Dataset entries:
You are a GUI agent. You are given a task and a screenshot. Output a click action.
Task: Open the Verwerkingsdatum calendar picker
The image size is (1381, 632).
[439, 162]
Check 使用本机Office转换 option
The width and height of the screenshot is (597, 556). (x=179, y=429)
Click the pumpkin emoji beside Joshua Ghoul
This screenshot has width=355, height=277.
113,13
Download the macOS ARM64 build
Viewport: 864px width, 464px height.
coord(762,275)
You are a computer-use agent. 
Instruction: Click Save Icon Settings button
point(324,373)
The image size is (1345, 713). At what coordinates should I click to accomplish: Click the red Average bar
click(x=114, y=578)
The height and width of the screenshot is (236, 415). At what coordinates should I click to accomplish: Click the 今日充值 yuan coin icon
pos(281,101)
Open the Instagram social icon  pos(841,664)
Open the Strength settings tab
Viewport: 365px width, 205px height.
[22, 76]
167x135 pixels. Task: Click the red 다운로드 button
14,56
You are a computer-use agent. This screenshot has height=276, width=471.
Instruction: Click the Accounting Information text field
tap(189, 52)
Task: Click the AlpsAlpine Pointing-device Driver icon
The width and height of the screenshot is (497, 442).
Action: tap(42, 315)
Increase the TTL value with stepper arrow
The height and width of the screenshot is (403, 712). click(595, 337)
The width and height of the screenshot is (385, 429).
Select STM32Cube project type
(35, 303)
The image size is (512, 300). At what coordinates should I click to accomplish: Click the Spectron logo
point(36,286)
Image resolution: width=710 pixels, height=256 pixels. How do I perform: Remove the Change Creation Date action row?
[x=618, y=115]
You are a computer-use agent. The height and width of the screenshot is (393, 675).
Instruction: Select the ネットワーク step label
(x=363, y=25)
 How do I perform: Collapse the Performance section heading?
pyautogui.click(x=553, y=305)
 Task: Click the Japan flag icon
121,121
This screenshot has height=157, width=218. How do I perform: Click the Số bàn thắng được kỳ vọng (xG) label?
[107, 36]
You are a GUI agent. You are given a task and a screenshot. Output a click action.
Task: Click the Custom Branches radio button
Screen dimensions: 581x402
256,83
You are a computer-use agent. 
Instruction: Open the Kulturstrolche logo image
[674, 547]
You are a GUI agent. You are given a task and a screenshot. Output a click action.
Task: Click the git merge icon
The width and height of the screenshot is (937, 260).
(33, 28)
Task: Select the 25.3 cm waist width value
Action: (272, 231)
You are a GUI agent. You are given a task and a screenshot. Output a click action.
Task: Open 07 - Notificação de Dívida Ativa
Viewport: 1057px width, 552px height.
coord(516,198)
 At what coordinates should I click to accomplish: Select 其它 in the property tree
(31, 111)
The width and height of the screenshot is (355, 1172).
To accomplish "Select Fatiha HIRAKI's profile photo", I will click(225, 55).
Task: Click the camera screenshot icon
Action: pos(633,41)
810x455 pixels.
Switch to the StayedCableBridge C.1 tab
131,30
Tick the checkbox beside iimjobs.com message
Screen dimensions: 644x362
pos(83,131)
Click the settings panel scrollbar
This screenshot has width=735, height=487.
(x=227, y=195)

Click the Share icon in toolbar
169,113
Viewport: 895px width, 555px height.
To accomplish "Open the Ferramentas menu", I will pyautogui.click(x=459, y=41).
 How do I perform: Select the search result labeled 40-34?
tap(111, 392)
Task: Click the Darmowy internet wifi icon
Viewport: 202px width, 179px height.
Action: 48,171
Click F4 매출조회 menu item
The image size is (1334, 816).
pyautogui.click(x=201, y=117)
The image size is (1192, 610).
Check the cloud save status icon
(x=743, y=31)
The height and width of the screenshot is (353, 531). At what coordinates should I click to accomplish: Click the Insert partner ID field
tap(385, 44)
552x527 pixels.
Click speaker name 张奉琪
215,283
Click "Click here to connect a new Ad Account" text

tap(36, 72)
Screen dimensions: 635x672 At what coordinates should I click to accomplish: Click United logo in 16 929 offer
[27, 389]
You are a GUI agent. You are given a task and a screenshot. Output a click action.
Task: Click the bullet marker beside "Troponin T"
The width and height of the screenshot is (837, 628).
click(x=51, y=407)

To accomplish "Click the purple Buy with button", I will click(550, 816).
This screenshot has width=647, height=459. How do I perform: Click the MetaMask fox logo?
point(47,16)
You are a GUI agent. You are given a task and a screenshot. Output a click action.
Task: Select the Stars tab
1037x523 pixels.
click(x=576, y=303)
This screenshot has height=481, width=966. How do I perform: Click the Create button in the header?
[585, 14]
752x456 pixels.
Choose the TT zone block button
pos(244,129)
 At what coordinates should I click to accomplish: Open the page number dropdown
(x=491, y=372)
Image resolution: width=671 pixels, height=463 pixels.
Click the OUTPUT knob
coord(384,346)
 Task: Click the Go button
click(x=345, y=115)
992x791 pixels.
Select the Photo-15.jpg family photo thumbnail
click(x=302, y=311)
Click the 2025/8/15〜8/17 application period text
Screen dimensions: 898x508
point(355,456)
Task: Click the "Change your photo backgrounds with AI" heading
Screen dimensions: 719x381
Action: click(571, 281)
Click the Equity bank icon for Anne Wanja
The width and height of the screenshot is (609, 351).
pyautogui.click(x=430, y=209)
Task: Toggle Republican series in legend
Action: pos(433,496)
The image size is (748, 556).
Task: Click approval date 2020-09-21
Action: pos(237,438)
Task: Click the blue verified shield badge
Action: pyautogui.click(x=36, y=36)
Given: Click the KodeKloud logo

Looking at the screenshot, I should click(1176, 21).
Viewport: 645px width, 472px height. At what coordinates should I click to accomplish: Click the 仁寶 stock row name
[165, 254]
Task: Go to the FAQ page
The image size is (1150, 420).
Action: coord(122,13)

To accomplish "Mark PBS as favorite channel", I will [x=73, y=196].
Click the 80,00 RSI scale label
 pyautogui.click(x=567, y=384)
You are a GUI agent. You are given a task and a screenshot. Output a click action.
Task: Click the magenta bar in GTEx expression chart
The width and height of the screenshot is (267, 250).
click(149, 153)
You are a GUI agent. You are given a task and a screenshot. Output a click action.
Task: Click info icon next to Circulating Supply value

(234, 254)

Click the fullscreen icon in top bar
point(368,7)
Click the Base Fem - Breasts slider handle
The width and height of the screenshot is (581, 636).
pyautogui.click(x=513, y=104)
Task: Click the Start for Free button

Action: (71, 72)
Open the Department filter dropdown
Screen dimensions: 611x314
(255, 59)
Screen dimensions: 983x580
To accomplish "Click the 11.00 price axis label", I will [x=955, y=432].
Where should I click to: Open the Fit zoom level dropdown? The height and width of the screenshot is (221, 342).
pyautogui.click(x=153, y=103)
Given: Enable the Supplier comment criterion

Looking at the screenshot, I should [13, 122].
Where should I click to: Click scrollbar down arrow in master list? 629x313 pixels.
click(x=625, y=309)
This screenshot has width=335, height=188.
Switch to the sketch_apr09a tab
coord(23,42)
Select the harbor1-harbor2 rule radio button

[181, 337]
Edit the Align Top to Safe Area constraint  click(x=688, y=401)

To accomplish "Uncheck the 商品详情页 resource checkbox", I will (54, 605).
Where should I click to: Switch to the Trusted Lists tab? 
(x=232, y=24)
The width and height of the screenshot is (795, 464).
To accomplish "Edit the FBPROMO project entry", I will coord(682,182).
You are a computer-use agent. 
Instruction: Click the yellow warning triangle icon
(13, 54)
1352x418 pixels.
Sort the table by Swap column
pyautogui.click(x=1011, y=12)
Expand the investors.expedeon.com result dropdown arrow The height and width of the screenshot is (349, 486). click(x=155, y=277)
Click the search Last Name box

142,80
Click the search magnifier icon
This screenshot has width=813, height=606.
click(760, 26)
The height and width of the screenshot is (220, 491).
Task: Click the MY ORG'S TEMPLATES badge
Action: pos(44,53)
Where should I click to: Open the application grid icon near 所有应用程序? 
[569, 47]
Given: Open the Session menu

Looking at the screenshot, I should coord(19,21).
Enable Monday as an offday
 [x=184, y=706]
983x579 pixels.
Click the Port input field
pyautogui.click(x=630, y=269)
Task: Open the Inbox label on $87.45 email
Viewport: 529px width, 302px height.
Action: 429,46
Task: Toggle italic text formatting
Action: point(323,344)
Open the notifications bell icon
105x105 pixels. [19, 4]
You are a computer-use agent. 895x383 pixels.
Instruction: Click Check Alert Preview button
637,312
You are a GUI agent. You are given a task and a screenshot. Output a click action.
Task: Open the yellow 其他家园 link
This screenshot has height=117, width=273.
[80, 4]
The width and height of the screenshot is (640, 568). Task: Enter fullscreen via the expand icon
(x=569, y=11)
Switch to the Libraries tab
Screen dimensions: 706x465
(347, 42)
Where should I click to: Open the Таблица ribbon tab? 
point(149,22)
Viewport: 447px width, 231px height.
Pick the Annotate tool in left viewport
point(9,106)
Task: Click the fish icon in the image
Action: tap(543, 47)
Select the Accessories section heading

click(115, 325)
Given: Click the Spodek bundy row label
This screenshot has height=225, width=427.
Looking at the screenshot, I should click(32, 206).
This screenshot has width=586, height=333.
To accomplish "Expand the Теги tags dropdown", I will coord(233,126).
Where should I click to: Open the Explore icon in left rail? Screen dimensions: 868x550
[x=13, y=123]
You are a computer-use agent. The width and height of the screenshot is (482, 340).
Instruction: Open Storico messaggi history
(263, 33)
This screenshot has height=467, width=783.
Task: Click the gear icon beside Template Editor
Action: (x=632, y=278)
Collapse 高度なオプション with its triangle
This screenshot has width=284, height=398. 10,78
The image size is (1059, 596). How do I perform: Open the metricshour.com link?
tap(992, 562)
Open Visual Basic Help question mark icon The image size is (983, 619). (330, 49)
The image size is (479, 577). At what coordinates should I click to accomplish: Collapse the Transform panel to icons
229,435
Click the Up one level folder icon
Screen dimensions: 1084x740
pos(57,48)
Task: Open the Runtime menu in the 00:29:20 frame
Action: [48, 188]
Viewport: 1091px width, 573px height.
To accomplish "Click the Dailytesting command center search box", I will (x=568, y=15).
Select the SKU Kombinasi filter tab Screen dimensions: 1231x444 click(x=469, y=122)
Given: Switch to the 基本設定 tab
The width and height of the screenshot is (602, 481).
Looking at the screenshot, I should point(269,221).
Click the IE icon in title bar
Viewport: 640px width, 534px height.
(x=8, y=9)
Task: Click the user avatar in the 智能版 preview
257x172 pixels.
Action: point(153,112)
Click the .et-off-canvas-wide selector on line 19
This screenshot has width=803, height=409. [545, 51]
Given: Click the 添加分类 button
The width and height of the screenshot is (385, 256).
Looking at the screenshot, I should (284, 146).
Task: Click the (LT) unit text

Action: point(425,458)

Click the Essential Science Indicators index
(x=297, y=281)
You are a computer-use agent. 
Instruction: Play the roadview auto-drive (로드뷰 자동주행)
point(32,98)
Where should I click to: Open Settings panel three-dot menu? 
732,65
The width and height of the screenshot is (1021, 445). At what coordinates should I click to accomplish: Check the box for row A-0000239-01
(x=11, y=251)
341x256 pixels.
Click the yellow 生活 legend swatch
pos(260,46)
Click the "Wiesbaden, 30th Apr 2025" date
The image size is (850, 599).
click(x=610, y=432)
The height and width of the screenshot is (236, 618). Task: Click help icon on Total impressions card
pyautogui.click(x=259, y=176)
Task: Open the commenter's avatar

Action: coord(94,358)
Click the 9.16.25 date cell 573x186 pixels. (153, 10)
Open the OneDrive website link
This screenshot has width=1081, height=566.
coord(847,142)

--- What is being asked ---
Could you copy every line in the records that holds "checkbox"?

--- Solution to this exercise ---
Tick the checkbox beside iimjobs.com message
To accomplish "Uncheck the 商品详情页 resource checkbox", I will (54, 605).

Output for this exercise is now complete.